In last week's Media column, Arkansas Times reporter David Koon weighed
in on the thorny issue of whether members of the news media should
participate in online predator stings set up by the police. Such stings
have become fodder for both local and national news, with breathless
details of the take-downs reported on most of the Little Rock TV
stations and in the Arkansas Democrat-Gazette.
In recent days, yet another interesting issue faced by civilians
(reporters or not) participating in these stings has been brought to
the fore: If you're a part of the arrest, you pretty much have to be a
part of the trial, whether you like it or not.
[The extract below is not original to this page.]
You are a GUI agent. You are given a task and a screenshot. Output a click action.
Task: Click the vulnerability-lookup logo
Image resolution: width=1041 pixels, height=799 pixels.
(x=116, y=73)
In this case, the civilian is reigning Miss America Lauren Nelson of
Lawton, Oklahoma. Nelson got plenty of good publicity earlier this year
by acting as the chatroom bait for a New York State pedophile sting
that will be televised by the Fox program "America's Most Wanted." Once
the wheels started turning to bring the eleven men arrested in the
sting to trial, however, it was found that Nelson's sense of civic duty
apparently extended about as far as the focal length of the nearest
camera. When told she would likely be called as a witness and could be
cross-examined by lawyers for the defense, Nelson reportedly informed
Long Island prosecutors that she wouldn't be returning to New York to
testify, thus jeopardizing the cases she helped make
The surge of publicity in recent days seems to have helped change her
mind. Nelson now says she will testify if prosecutors ask her to.